Wiston (/ˈwɪsən/; Cas-wis) is a village, parish and community in Pembrokeshire, Wales, in the United Kingdom. It was once a marcher borough. George Owen, in 1603, described it as one of nine Pembrokeshire "boroughs in decay". It continued as a constituent parliamentary borough (voting as part of the borough seat of Pembroke) until the end of the 19th century.

It is overlooked by Wiston Castle.

The community of Wiston includes the village plus Clarbeston, Clarbeston Road and Walton East.

== History ==
=== Roman presence ===
In 2003 a Roman road was reported to pass just north of village. The road originates from the major Roman town of Carmarthen, known as Moridunum during the Roman period. The destination of the road is uncertain and has only been traced beyond Wiston for a mile or two.

In 2013 it was confirmed that about 500m north-east of Wiston near Churchill Farm, is located the first ever Roman fort discovered in Pembrokeshire.
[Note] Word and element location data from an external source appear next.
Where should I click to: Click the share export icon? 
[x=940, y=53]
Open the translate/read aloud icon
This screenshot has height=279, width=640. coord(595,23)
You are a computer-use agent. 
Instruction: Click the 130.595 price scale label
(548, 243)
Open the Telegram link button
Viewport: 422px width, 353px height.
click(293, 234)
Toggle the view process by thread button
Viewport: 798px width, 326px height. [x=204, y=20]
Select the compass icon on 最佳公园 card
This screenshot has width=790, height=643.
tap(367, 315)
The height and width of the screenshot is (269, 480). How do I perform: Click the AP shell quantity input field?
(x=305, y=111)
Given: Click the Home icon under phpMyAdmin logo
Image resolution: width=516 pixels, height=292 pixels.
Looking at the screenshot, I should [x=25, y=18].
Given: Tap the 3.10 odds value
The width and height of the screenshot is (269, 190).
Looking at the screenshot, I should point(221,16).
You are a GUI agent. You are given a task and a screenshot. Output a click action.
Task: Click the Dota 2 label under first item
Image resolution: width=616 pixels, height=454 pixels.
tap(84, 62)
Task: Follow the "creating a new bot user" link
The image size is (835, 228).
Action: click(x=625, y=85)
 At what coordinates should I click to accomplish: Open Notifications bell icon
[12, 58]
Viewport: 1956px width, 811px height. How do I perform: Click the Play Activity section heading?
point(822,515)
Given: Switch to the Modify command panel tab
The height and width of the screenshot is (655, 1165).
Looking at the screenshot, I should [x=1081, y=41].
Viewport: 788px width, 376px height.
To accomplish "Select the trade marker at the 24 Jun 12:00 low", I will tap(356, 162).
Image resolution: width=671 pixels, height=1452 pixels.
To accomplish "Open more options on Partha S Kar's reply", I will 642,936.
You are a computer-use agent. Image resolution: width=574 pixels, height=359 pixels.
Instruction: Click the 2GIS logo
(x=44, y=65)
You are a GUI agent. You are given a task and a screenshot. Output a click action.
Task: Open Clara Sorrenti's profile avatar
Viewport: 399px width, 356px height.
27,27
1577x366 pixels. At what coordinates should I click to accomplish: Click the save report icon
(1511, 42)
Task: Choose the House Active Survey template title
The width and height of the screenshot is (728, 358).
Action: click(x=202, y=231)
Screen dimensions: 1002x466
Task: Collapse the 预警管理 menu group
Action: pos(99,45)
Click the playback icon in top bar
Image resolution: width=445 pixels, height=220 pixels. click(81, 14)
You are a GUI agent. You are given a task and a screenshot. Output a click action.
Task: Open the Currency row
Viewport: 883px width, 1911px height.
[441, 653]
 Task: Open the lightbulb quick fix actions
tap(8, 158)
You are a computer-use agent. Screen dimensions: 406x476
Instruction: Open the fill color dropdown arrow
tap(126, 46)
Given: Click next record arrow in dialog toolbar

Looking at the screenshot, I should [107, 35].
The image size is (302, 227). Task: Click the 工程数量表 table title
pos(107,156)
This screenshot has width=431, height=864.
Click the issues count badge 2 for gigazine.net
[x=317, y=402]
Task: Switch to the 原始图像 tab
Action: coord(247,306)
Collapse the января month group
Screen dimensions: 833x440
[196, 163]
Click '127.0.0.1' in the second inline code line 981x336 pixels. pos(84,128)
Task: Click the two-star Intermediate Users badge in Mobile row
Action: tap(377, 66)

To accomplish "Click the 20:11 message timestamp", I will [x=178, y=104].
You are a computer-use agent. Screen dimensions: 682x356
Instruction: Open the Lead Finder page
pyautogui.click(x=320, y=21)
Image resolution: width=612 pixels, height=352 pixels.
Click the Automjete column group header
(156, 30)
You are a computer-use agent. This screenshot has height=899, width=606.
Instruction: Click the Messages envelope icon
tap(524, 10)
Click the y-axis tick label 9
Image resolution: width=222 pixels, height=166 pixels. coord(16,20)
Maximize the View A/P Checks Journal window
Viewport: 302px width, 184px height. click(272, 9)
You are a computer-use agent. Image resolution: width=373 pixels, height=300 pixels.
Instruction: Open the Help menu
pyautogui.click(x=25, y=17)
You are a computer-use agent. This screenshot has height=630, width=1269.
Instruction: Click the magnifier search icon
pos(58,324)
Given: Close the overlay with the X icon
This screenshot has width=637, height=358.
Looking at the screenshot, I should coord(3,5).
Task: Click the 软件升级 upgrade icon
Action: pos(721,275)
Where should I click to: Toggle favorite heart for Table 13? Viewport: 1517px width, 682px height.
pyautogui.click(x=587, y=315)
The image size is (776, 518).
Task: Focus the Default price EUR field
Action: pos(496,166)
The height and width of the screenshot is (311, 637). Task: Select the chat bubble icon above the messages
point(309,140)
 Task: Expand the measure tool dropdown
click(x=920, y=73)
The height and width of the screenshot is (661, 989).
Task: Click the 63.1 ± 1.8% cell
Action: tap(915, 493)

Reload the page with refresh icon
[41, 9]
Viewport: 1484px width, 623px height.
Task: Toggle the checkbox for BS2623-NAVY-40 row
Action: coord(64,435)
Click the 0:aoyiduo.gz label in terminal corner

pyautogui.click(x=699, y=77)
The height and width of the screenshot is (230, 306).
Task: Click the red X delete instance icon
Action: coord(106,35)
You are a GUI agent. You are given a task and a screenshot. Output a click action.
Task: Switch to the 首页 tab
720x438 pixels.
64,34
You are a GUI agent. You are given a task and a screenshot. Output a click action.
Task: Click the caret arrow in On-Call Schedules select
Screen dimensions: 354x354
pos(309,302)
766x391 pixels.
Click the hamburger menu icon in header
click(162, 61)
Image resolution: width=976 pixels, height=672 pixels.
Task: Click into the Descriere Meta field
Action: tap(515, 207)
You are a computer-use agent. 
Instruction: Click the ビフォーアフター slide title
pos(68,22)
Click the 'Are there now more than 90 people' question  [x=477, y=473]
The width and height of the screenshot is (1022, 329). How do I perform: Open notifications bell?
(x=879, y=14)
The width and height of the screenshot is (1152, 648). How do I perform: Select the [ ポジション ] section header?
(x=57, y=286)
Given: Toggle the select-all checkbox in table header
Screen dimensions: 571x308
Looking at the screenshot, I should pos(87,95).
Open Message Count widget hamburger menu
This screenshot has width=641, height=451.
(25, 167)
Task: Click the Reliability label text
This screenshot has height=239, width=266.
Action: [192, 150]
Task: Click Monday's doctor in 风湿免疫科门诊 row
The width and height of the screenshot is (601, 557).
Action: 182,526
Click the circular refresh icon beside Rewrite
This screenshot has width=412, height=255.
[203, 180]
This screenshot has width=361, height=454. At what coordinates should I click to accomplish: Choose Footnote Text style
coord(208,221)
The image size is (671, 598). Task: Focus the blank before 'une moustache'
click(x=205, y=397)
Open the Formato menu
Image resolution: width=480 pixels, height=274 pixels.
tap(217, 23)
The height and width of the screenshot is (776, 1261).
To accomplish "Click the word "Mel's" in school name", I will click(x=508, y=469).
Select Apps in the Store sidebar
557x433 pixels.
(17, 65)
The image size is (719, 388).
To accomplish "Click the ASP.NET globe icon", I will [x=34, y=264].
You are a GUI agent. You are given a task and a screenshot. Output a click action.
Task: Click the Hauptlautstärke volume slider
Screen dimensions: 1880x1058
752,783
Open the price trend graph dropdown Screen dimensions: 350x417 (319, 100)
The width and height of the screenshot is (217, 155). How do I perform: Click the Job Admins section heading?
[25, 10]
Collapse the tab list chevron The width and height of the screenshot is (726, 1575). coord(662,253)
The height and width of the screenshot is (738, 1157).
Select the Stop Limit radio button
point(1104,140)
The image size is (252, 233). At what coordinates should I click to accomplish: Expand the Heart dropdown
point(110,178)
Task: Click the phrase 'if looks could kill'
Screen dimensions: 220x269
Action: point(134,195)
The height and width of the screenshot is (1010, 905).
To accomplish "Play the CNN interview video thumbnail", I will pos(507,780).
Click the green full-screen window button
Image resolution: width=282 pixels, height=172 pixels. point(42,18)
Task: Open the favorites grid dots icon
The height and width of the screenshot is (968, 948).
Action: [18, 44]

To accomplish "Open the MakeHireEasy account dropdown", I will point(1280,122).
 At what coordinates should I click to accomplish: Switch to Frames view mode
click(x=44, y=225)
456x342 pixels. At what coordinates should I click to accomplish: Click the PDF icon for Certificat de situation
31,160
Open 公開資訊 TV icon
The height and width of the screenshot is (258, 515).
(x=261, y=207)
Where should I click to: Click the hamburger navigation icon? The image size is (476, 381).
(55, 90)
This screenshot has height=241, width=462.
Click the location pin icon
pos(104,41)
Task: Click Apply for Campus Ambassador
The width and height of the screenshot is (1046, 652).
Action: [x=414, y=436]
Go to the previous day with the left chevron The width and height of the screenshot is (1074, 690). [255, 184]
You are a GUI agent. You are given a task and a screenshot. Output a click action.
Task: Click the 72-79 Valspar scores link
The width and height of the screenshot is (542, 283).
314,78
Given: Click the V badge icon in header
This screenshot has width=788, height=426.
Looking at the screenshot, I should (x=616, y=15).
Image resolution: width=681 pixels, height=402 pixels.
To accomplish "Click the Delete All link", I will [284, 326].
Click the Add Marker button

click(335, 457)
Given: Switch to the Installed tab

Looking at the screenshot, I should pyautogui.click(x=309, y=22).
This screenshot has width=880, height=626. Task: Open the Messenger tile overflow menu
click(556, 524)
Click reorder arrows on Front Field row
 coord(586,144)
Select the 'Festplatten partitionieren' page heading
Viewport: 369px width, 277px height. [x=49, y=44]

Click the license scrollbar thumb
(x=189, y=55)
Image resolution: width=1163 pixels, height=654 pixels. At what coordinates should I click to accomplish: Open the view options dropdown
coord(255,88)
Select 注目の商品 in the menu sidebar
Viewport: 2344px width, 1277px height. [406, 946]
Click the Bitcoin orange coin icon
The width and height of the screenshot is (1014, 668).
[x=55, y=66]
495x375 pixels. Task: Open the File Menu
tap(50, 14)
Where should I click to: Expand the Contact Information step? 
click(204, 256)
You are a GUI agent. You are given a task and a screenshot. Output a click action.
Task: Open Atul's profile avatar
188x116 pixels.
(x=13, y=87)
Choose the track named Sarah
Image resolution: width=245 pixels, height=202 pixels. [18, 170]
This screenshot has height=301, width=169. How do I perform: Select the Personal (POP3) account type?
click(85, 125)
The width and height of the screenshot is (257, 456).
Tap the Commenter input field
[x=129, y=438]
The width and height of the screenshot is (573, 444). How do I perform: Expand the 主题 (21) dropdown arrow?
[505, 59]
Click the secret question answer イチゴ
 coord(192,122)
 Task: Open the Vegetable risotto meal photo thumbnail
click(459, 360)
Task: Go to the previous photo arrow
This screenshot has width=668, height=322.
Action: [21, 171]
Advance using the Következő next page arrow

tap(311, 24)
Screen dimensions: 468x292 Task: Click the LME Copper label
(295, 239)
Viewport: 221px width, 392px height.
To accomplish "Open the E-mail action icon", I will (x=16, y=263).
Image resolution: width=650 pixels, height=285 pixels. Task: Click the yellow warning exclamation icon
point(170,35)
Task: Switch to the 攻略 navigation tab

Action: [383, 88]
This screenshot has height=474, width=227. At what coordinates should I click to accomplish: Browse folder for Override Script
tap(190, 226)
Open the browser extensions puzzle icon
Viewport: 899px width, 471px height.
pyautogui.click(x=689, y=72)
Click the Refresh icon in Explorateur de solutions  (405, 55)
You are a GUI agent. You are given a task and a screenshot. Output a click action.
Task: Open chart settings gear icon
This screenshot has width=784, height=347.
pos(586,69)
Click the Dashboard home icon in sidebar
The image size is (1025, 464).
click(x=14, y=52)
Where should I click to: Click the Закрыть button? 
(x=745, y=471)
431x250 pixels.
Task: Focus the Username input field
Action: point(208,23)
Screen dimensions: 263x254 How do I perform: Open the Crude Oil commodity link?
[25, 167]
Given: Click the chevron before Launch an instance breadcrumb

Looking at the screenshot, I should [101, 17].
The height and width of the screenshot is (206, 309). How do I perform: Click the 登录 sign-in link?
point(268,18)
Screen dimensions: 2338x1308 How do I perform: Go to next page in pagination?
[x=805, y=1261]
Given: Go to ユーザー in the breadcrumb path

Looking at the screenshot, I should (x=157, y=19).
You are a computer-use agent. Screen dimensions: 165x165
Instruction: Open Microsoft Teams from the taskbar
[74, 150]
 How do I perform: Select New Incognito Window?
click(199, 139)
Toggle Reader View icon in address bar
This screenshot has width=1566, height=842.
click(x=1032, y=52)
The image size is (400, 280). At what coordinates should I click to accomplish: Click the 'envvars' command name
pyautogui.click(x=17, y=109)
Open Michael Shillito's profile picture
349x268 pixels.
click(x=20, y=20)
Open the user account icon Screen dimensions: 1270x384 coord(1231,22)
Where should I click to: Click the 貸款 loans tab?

The site is shown on the Ordnance survey county series as a U-shaped quarry approximately 170m in length. This is a significant discovery that shows the Romans did indeed travel into Pembrokeshire. Dating appears to indicate that the fort is 1st century with possible 2nd century occupation. It remains to be seen whether there are further forts to the west, possibly at St Davids.

=== Medieval presence ===
The medieval presence at Wiston includes Wiston Castle and the church, St Mary Magdalene. There has been a church on this site at least since c1147. The current structure was founded by Wizo the Flemming (also responsible for the castle). The church is a typical Norman church with a square tower.

==Governance==
An electoral ward exists. This ward stretches beyond the confines of Wiston community. The total population of the ward at the 2011 election was 1,973.